We observe a significant difference between local (subspace) and global (full space) features of the annealer distributions. We find that even though samples are locally similar to a Boltzmann distribution, the global deviation can be large. This gives rise to a “global warming” effect: the fact that global distributional features indicate a higher temperature than local distributional features. We consider several estimators of inverse temperature and evaluate their efficacy. Some estimators are sensitive to details of the dynamics, and indicate a significant difference between the DW2X and STA. Other estimators are more sensitive to ergodicity breaking and macroscopic distribution features, where the DW2X and STA show a qualitatively similar behavior.
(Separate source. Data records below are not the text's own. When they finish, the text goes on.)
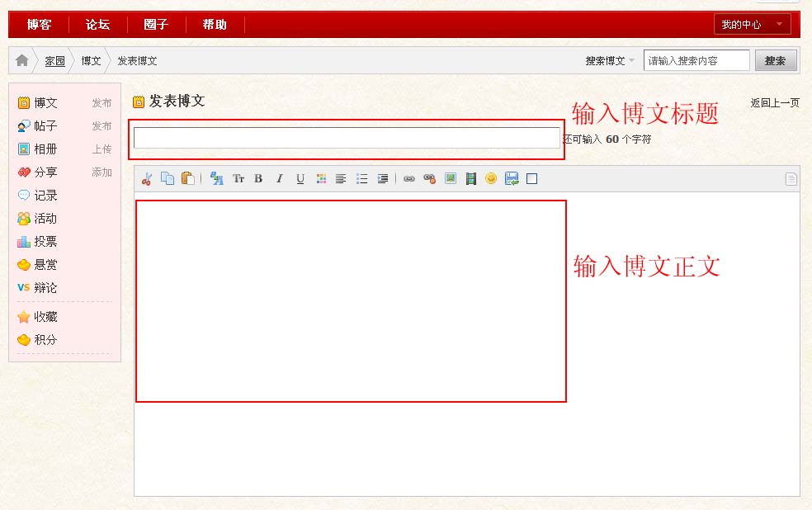Image resolution: width=812 pixels, height=510 pixels.
Task: Click the 返回上一页 link
Action: [774, 103]
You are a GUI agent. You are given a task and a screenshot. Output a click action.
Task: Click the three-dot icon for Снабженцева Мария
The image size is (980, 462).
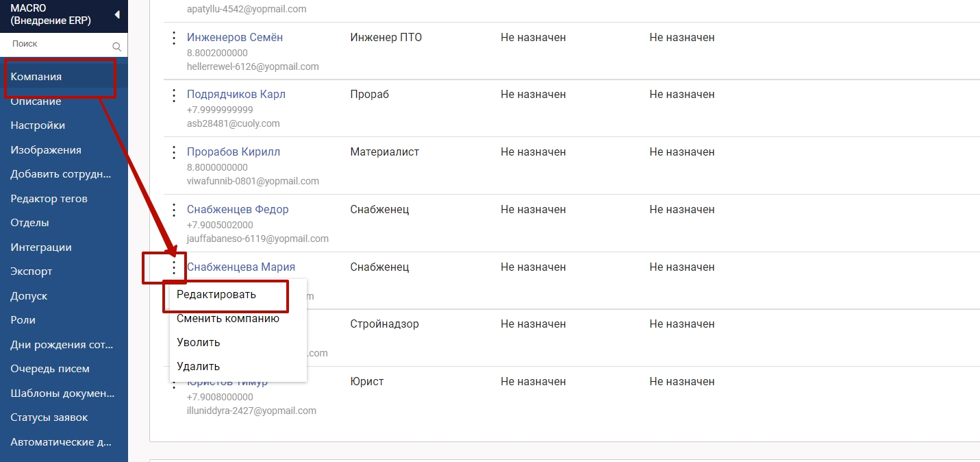click(174, 267)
We treat our heuristic samplers as black-boxes and consider temperature estimation as the problem of determining the best fit among a single-parameter exponential family of models. This problem has a long history, and best practice is well established (Geyer and Thompson, 1992; Lehmann and Casella, 1998; Wainwright and Jordan, 2008). Inference of Ising models parameters under some systematic schemes is NP-hard (Wainwright and Jordan, 2008; Bresler et al., 2014). However, heuristic approaches, such as log-pseudo-likelihood are known to perform well in practice (Besag, 1975), and some schemes are provably convergent with reasonable resources (Bhattacharya and Mukherjee, 2015; Montanari, 2015). Bhattacharya and Mukherjee (2015) recently considered the log-pseudo-likelihood estimator for β and found that estimation based on only a single sample is possible; their focus was primarily on the convergence properties of this estimator. Multi-parameter estimation (estimation of couplings and fields) is more commonly studied, and is pertinent to the class of Ising models we study, though beyond the scope of this paper. In this context, efficient methods of estimation for strongly interacting models include pseudo-likelihood and variational approaches (Aurell and Ekeberg, 2012; Nguyen and Berg, 2012; Albert and Swendsen, 2014).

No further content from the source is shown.